Games of Distraction
History teaches us that emperors, kings and elites have used their powerful tentacles
to distract us with many different forms of public spectacles.
Societies have pushed competitive sports for millenniums.
Today instead of building hospitals, infrastructure or schools, the rich and many governments decide to build massive stadiums.
Rather than educating people to explore nature and be critically inquisitive,
we distract billions by reinforcing them to be aggressively competitive.
Today we are approaching total ecological downfall,
yet it seems like most people are occupied drinking alcohol, moving from mall to mall and watching games involving grown men playing with a ball.
To me competitive sports, like most of today’s established institutions, is insane.
It is designed to occupy the ignorant brain with meaningless fame and an even more meaningless name,
so people won’t start questioning whether there are alternatives to today’s obsolete monetary game,
filled with suffering and mass manipulated people where so many seem to be the same.
The world of football, soccer, racing, fighting and all other institutionalised and rivalrous sports are like religion.
It keeps people oblivious, busy and apathetic to the problems and solutions to today’s outdated trade system.
The same show repeats itself every season.
Pride, hate and mental damage are the outcomes of such commercialised physical activities that breed obedience and division.
Established sports have their own priests, gods, worshipers, events, weekly rituals, churches and rules.
The parallels are extensively evident between being a fan of Liverpool or respectively the catholic school.
Dividing yourself and even perhaps despising others for belonging to a certain group is part of the entire charade.
They generate loyalty and fanatic tribalism essential for the players and owners to get paid.
And paid they are in the millions and billions
to occupy the brains of the poor and the lower-class civilians.
Just look at the corruption and social disregard of the world cups in South Africa or Brazil.
The health and needs of the people don’t matter. It’s entertainment and making money like always that becomes the drill.
Being fit, functional and healthy does not have to be tied in with grand events and competitions.
It is only today’s economic system that financially aggrandises these games, whilst many teachers, nurses, police, electricians and so on live under poverty-stricken conditions.

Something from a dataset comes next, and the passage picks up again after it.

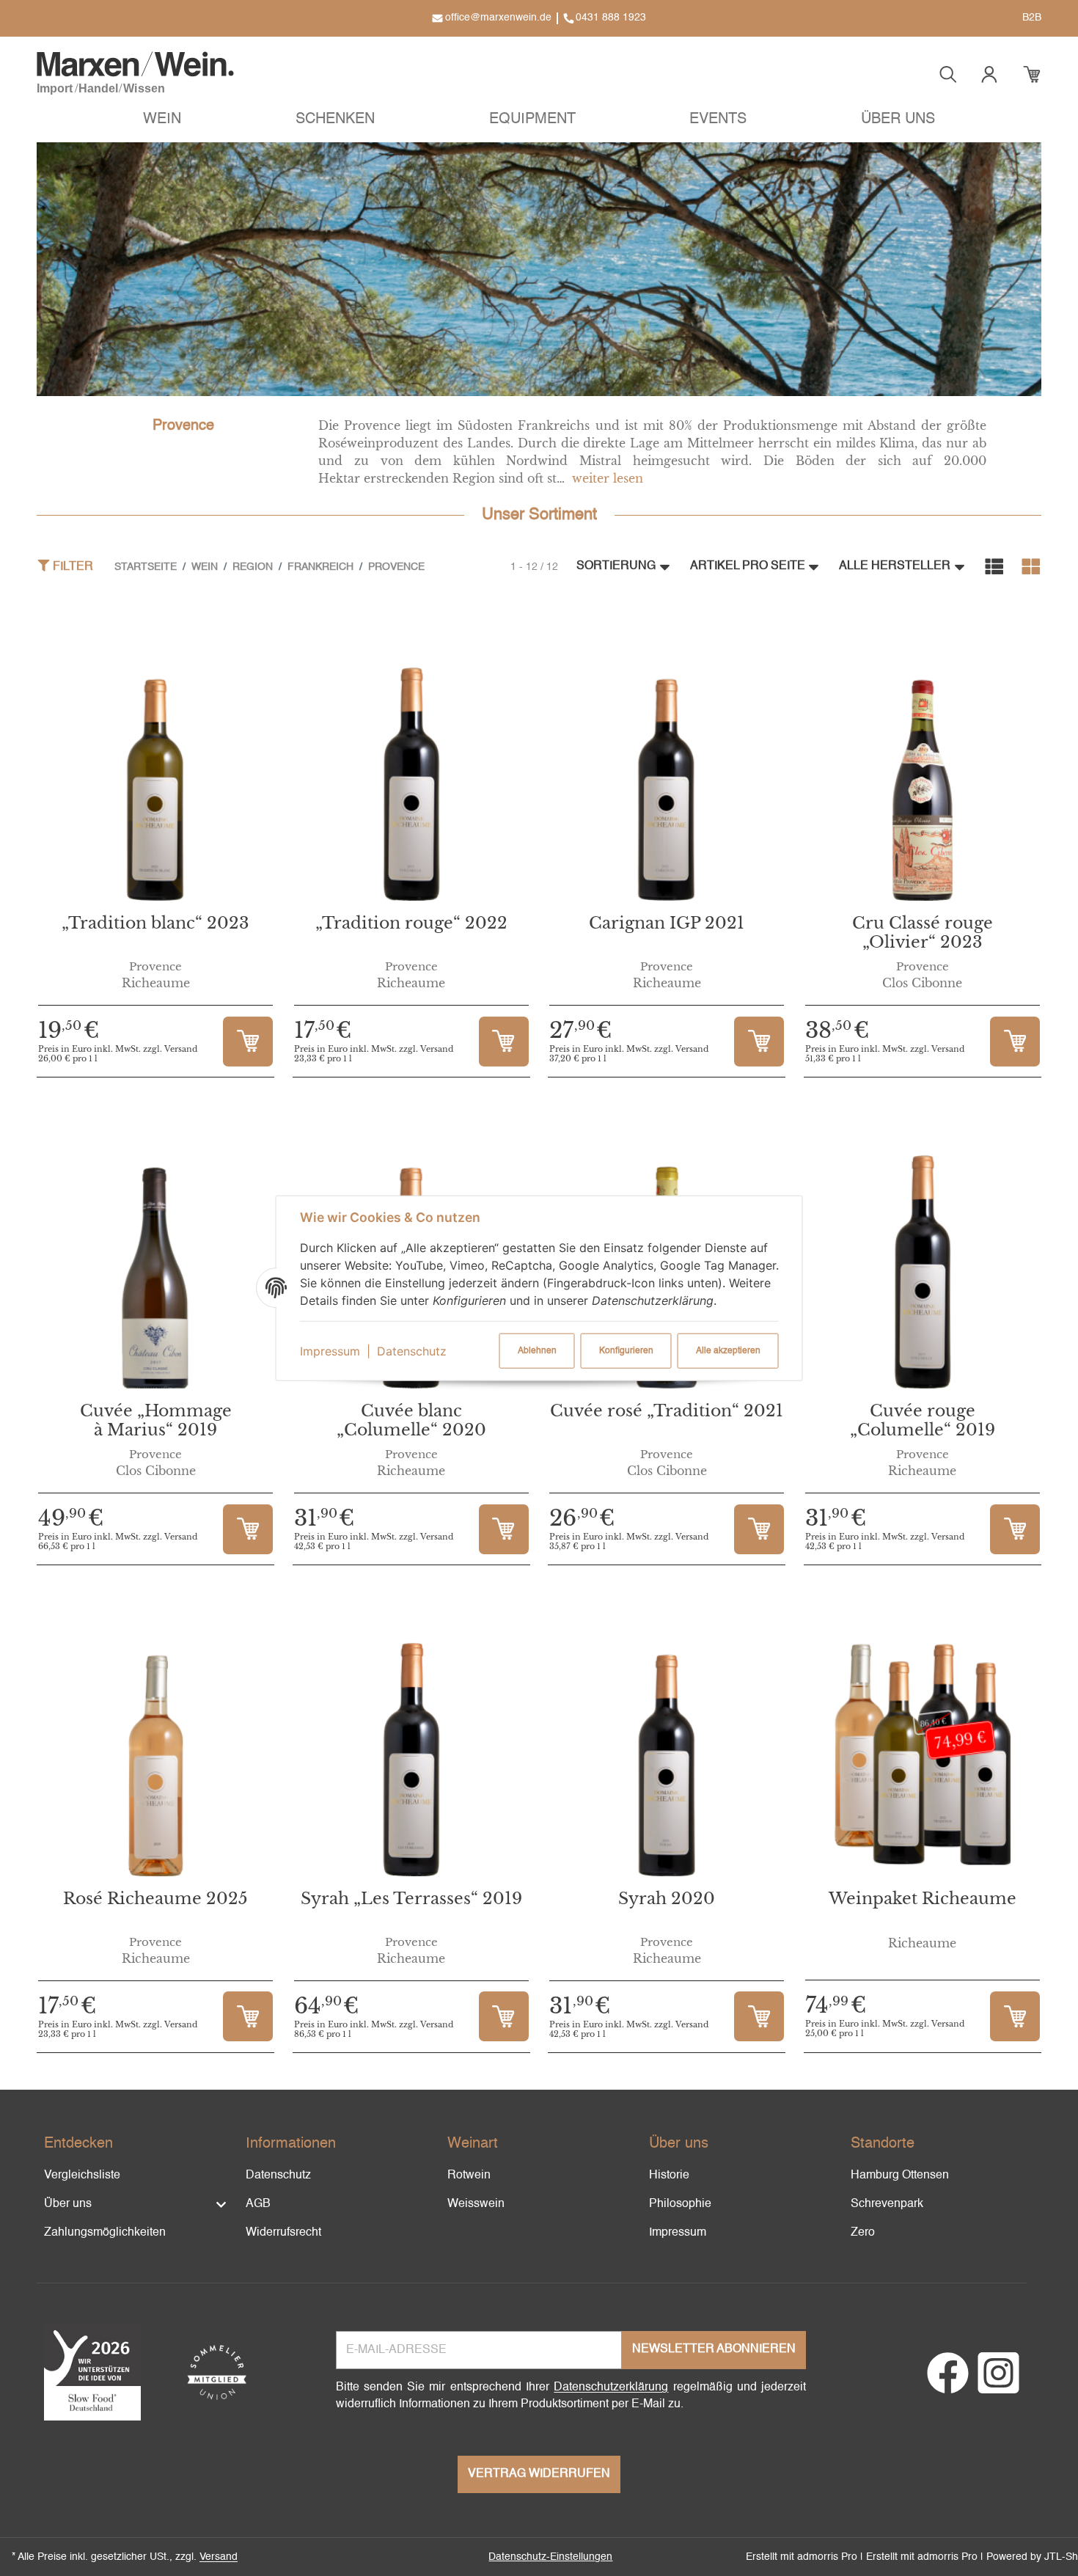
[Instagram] (998, 2382)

What we praise and reward within today’s neoliberal capitalistic society seems backwards and requires radical structural change if we want to have an educated public capable of critical thinking and collaboration on a global scale. We must change the incentives in order to change the behavioural outcome. And in order to change incentives it clearly seems as though we must change the very foundation of our socio-economic system into a post-scarcity and post-trade world where people do what they want to do not because of financial gain, but because of genuine curiosity and passion.